決断
「……家が無い、とはどういう事だ?」
突然のカミングアウトに動揺しつつも、冷静を装う。
「えっと、私、ヘミングっていう田舎の村出身で……。
先月辺りまで、両親の元で錬金術の勉強していたんです。そして、15歳の誕生日になった時、両親に何も言われず家を追い出されて……。
それでも何とか生きようとしたんですけど、私が知っている物って錬金術しかなくって。毎日森で薬草を集めて、近くの村で滋養強壮の薬としてポーションを売って路銀を稼いでいたんですけど、先週地元の元締めを名乗る怖い人達に脅されて、商売できなくなって……。
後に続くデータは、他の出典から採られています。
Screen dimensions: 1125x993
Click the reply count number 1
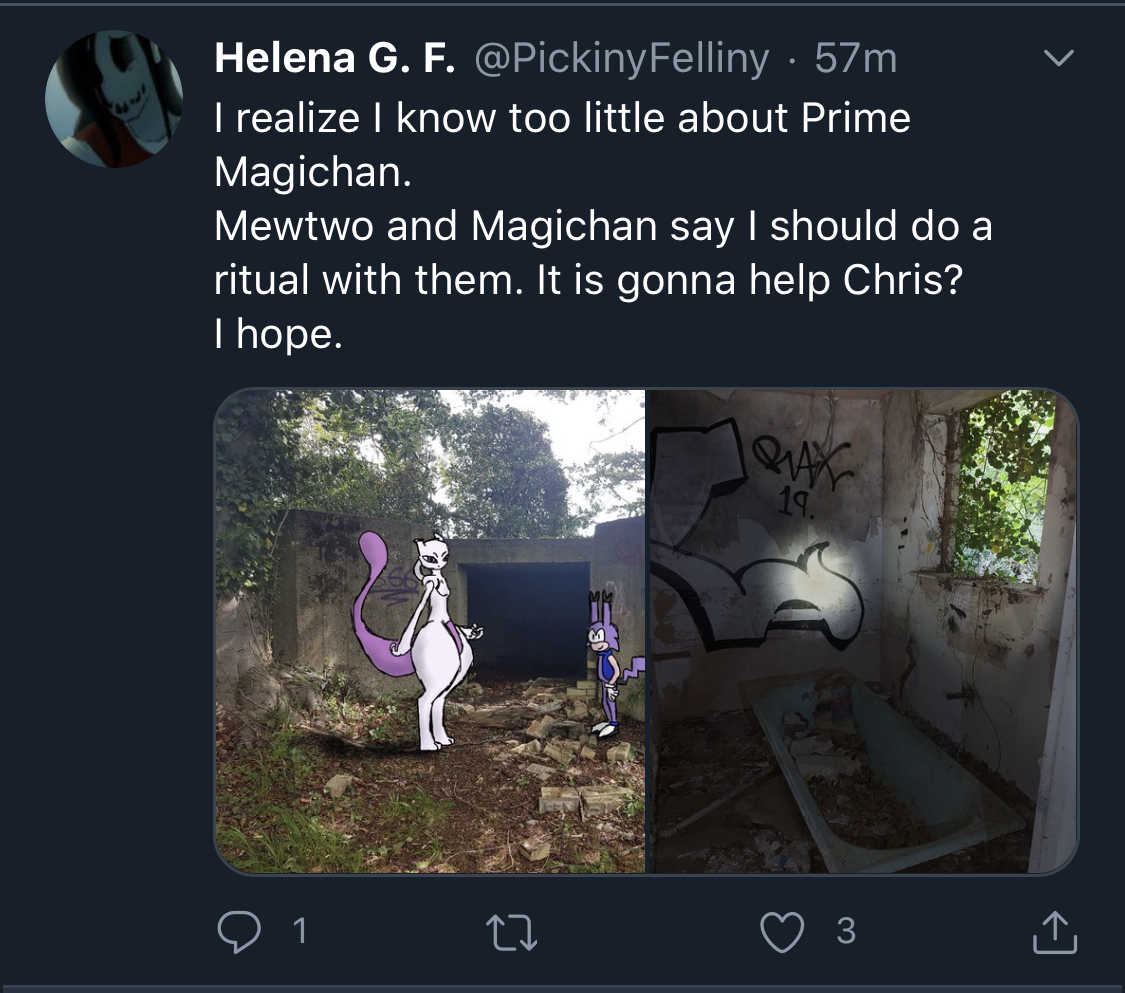[x=300, y=931]
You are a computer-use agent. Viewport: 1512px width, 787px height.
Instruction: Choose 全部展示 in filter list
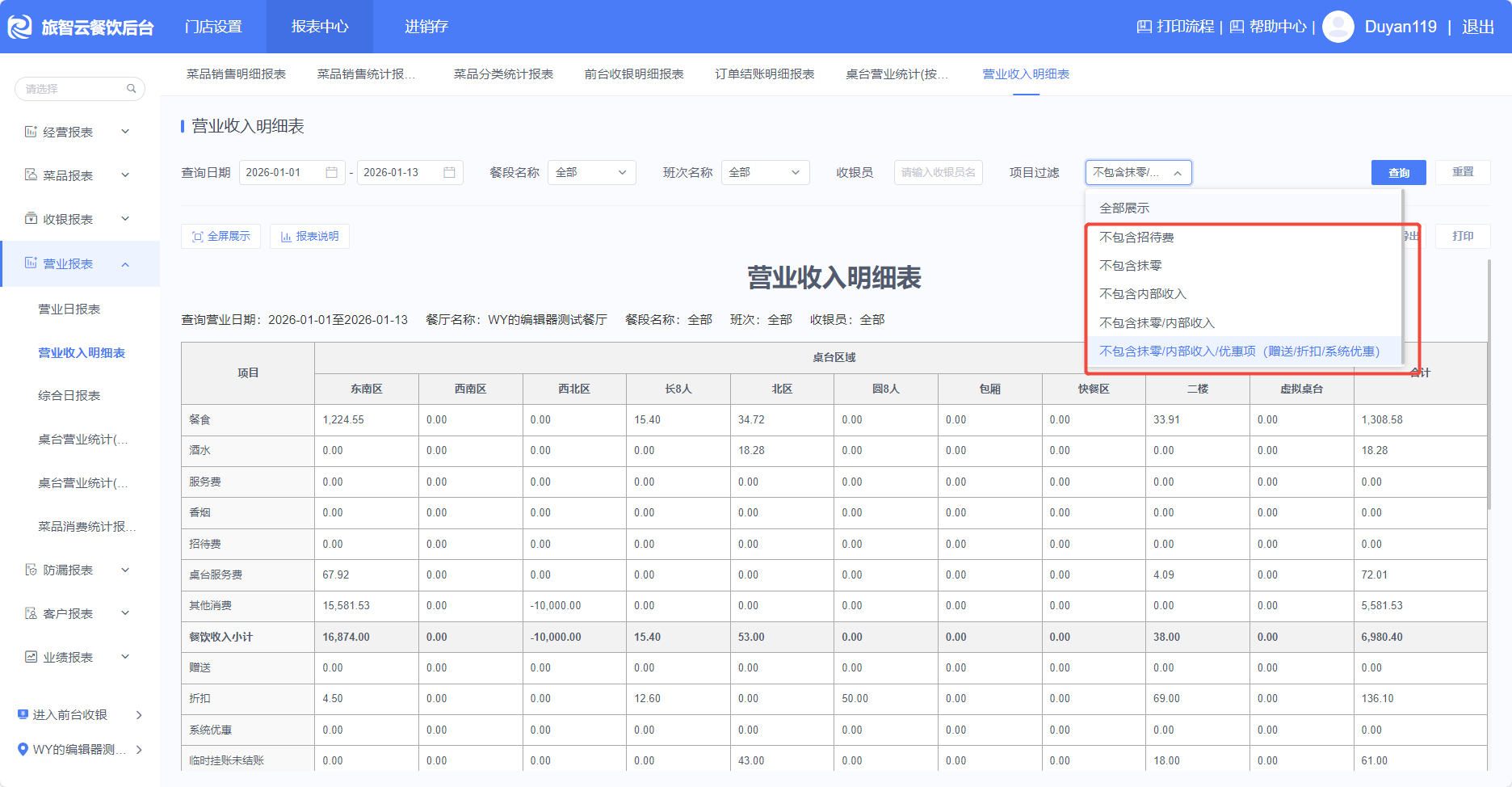coord(1124,208)
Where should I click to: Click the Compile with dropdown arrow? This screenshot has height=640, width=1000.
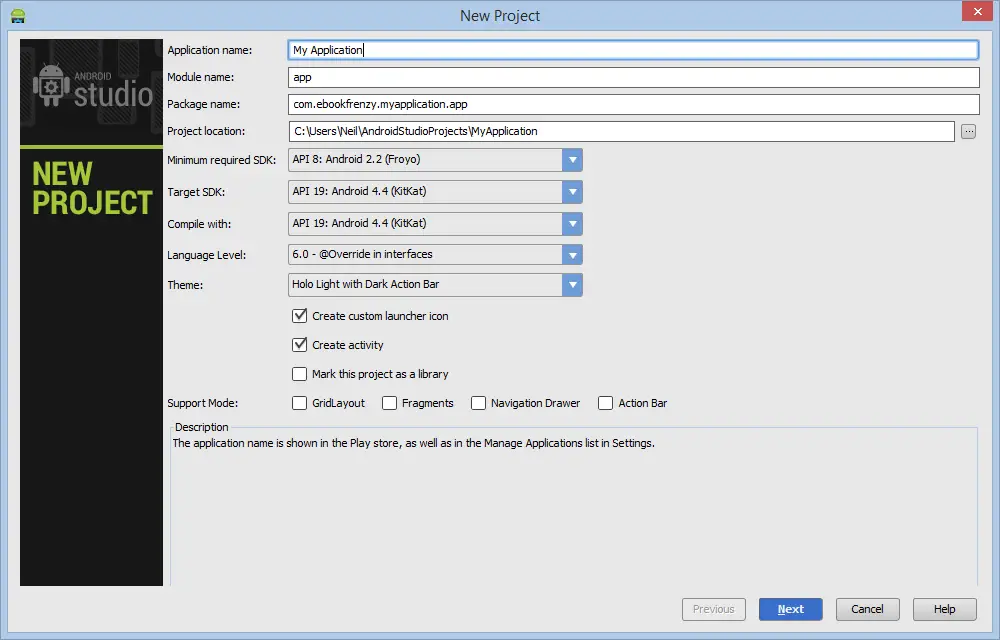coord(572,223)
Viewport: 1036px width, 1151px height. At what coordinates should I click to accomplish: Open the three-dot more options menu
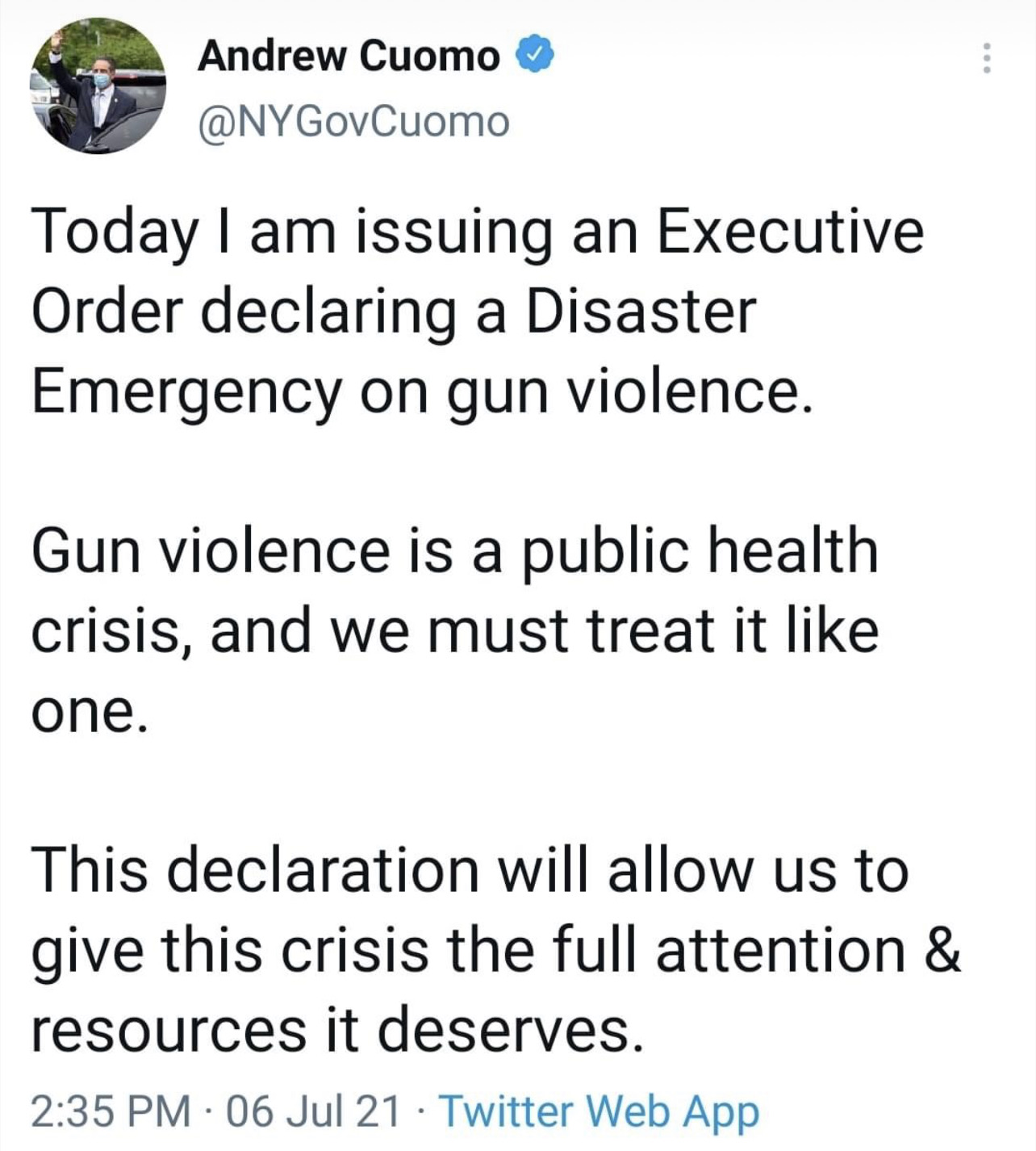click(x=985, y=58)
それでどうしようか困っている所に、道端に落ちてた新聞に載っていたヴェイルさんの記事を見て、この人だっ!って思って……。手元に残ったお金の殆ど使って、最後の望みを掛けてはるばる此処まで着た、という事なんです。
なので、弟子になれないと私、行くところが無いんです……。」
「……なるほど。」
……なんというか、ツいてない子だ。
俺も大概だとは思っていたが、まさかそれ以上の人が目の前に現れるとは。
……まぁ、ツいてない者同士、惹かれ合ったという事なんだろうか。
少女は、うるうるとした瞳で此方を見てくる。
見捨てないで、という声が聞こえてきそうだ。
ヴェイルは大きくため息をつき、決断する。
……仕方ない。
「……私も君の錬金術に興味が沸いた。もっとも、私が教えられる側なのかもしれないが、君を弟子に取ろうじゃないか。」
「本当ですかっ!?」
少女は嬉しそうに椅子から立ち上がる。
「……あぁ。暫く此処に住むと良い。」
「やったぁ……っ!」
そしてピョンピョン飛び回る。
元気な子だなぁ。
まぁ元々、この家は一人で住むには少し広いと感じていたんだ。
もう一人増えた所で何の問題も無いだろう。
だが、一番心配すべきは貯蓄が無くなった後の事か……。
気持ちを落ち着ける為に自分の前のティーカップを掴み、飲みやすい温度になった紅茶を飲む。
……紅茶の香りに混じってさわやかな香りがする。
……やっぱり、ツいてない日だ。